-- INSTRUCTION --
Transcribe the lines starting at the one that contains "This screenshot has height=1434, width=606." and ending after the one that contains "(x=147, y=200)", with both of those included.

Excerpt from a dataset
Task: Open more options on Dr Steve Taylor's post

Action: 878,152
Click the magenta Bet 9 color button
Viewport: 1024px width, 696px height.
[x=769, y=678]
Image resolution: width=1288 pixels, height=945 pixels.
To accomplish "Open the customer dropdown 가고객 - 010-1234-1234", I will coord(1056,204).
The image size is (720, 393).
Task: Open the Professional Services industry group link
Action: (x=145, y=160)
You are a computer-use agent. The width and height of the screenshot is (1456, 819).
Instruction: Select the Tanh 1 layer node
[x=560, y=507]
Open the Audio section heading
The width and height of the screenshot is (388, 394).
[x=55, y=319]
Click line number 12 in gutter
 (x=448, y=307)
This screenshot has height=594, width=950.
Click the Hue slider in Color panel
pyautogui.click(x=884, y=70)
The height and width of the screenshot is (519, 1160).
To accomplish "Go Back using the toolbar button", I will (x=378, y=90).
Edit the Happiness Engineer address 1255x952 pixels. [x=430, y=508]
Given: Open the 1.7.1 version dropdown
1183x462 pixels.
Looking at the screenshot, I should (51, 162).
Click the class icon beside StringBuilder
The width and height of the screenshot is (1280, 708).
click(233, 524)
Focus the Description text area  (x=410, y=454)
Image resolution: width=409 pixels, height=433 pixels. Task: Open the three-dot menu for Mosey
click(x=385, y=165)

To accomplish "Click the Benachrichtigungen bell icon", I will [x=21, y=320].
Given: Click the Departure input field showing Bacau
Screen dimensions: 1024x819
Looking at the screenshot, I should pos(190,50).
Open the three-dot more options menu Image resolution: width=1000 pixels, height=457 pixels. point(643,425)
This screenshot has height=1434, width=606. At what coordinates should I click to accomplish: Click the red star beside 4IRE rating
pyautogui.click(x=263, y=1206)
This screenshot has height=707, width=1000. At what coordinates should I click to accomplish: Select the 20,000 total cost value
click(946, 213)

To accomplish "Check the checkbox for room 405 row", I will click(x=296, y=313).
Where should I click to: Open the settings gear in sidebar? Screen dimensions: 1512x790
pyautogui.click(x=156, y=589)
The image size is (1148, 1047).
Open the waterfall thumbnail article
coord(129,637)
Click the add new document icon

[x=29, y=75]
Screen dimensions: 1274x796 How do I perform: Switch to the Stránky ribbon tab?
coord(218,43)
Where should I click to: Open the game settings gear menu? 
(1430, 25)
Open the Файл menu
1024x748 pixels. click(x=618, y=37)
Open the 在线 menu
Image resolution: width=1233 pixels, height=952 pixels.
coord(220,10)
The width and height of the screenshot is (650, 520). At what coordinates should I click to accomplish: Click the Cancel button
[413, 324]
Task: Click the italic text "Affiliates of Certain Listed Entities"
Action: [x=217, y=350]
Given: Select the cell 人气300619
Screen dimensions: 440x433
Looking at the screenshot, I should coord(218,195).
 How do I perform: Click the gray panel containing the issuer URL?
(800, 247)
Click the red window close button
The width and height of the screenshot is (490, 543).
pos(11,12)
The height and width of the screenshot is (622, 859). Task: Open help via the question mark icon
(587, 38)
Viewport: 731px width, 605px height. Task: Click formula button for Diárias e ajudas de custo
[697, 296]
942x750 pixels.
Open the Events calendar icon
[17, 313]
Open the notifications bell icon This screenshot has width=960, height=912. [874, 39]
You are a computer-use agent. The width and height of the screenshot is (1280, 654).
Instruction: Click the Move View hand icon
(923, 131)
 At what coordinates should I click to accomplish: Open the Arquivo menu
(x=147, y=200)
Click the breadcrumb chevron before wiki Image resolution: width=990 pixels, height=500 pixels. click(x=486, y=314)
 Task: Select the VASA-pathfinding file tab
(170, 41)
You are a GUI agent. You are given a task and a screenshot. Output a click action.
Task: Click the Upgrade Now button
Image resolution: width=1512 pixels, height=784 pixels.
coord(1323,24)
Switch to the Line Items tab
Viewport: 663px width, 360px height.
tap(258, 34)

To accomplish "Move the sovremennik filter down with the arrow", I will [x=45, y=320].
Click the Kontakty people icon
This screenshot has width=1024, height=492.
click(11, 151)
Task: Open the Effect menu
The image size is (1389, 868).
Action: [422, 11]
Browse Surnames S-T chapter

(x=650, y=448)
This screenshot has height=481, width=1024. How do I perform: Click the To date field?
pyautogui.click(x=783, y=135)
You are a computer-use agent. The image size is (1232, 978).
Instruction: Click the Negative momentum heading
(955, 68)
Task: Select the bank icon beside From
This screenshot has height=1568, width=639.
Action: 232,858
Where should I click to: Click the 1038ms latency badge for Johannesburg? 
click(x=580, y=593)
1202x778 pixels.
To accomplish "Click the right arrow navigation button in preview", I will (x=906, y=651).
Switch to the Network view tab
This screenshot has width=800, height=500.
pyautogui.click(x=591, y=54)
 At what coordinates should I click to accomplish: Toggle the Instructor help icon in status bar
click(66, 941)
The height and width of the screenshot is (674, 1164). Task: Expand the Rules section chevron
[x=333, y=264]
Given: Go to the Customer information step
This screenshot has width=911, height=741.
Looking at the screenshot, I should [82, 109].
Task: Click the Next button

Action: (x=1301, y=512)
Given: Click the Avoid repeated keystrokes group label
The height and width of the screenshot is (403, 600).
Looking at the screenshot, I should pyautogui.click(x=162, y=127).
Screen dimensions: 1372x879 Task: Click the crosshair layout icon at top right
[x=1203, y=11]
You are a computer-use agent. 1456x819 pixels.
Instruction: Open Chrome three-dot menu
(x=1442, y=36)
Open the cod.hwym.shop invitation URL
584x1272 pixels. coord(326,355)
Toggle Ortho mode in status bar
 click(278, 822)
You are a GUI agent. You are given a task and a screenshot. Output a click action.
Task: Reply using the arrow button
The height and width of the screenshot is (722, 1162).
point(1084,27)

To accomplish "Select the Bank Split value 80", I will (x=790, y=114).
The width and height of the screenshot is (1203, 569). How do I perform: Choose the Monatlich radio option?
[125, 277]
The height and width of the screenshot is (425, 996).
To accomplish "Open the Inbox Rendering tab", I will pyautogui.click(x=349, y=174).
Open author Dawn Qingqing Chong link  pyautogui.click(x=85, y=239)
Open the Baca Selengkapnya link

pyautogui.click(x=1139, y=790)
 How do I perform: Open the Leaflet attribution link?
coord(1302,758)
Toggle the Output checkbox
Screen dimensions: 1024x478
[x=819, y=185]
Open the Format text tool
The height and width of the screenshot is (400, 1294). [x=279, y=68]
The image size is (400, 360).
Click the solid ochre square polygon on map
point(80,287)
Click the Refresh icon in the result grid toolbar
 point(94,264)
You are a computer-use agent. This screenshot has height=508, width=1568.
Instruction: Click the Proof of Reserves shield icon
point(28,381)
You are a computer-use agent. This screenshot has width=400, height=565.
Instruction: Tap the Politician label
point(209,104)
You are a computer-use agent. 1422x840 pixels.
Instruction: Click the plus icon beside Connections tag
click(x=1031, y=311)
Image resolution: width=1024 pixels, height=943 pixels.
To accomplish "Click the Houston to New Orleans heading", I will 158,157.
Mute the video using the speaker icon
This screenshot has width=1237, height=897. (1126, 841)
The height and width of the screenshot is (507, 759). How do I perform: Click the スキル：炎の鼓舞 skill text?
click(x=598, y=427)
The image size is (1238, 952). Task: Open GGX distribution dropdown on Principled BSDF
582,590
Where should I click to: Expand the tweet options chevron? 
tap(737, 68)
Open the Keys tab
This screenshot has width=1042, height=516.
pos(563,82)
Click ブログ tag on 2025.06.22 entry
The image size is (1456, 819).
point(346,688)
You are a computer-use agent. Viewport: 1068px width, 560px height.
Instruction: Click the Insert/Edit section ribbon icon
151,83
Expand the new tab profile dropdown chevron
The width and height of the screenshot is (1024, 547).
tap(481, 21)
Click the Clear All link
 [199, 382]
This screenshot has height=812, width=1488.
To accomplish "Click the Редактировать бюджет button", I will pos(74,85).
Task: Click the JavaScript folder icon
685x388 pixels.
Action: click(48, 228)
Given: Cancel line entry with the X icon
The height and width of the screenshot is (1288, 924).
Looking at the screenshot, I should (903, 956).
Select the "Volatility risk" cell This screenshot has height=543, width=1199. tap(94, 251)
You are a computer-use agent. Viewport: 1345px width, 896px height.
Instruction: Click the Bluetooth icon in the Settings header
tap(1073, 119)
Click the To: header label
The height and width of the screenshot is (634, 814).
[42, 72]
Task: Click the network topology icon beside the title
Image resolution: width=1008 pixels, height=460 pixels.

-- SOLUTION TO THIS PROBLEM --
This screenshot has height=1434, width=606. At what coordinates should I click to accomplish: Click the red star beside 4IRE rating
pyautogui.click(x=263, y=1206)
This screenshot has height=707, width=1000. At what coordinates should I click to accomplish: Select the 20,000 total cost value
click(946, 213)

To accomplish "Check the checkbox for room 405 row", I will click(x=296, y=313).
Where should I click to: Open the settings gear in sidebar? Screen dimensions: 1512x790
pyautogui.click(x=156, y=589)
The image size is (1148, 1047).
Open the waterfall thumbnail article
coord(129,637)
Click the add new document icon

[x=29, y=75]
Screen dimensions: 1274x796 How do I perform: Switch to the Stránky ribbon tab?
coord(218,43)
Where should I click to: Open the game settings gear menu? 
(1430, 25)
Open the Файл menu
1024x748 pixels. click(x=618, y=37)
Open the 在线 menu
Image resolution: width=1233 pixels, height=952 pixels.
coord(220,10)
The width and height of the screenshot is (650, 520). At what coordinates should I click to accomplish: Click the Cancel button
[413, 324]
Task: Click the italic text "Affiliates of Certain Listed Entities"
Action: [x=217, y=350]
Given: Select the cell 人气300619
Screen dimensions: 440x433
Looking at the screenshot, I should coord(218,195).
 How do I perform: Click the gray panel containing the issuer URL?
(800, 247)
Click the red window close button
The width and height of the screenshot is (490, 543).
pos(11,12)
The height and width of the screenshot is (622, 859). Task: Open help via the question mark icon
(587, 38)
Viewport: 731px width, 605px height. Task: Click formula button for Diárias e ajudas de custo
[697, 296]
942x750 pixels.
Open the Events calendar icon
[17, 313]
Open the notifications bell icon This screenshot has width=960, height=912. [874, 39]
You are a computer-use agent. The width and height of the screenshot is (1280, 654).
Instruction: Click the Move View hand icon
(923, 131)
 At what coordinates should I click to accomplish: Open the Arquivo menu
(x=147, y=200)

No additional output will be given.